Because of this, Beyer argues, movements and organisations have quite a lot to learn from
spaces like these. There is a common normative assumption that for society to be healthy it
should be characterised by ‘high discourse’, where highly educated people who appear with
their real names interact with each other in a polite manner. Beyer argues, however, that in

350
places such as 4chan or Reddit, the wide range of content — some of which can be deeply
disturbing — and the wider range of conversation may create better possibilities and more
opportunities for political action as well. For example, she describes how Christopher Poole,
the creator of the 4chan board where Anonymous was born, said in a talk that he believed in
‘content over creator’. Rather than having people ‘bandwagon around certain individuals’,
the idea was that people should all be judged the same way, namely by their contribution.

Beyer (2014: 132) concludes that ‘there is value not only in the places online that fit our
expectations of civil society but also in the places online that make us cringe’. In such spaces,
Beyer says, there are much better opportunities to foster activism than on privately-owned
sites. And looking beyond the narrow scope of Beyer’s empirical case of activism,
unexpected and seemingly random spaces are also the ones likely to be disruptive (see
Chapter 10) in a broader sense, and to contribute more generally to digital social
transformation.

| GIVEN INSTRUCTION 1 |
Rewrite the data lines as a JSON list of strings with one string per line, skipping blank lines and leaving the pictures out.
The passage above has no connection to the data lines that come after it.

[Data lines]
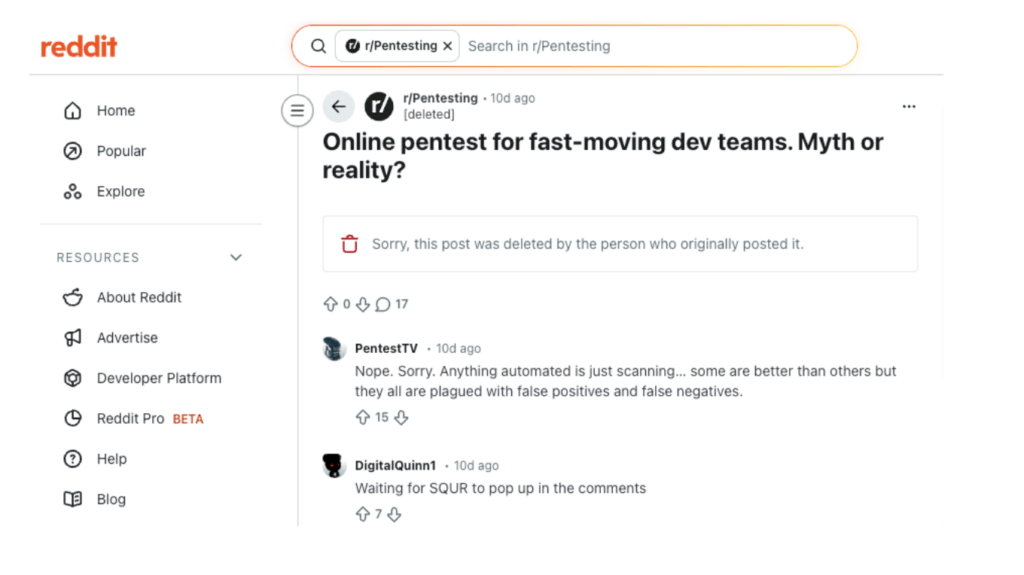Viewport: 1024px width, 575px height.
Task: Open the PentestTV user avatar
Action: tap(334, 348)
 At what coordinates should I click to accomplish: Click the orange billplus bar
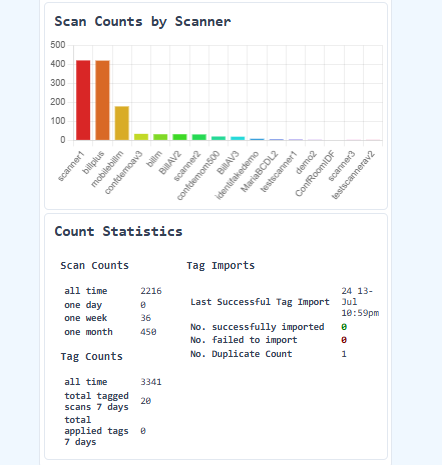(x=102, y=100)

| GIVEN INSTRUCTION 2 |
In the passage on online spaces and activism, what did Christopher Poole say in a talk that he believed in?

| TASK ANSWER 1 |
[
  "Viewport: 1024px width, 575px height.",
  "Task: Open the PentestTV user avatar",
  "Action: tap(334, 348)",
  " At what coordinates should I click to accomplish: Click the orange billplus bar",
  "(x=102, y=100)"
]

| TASK ANSWER 2 |
He said he believed in "content over creator."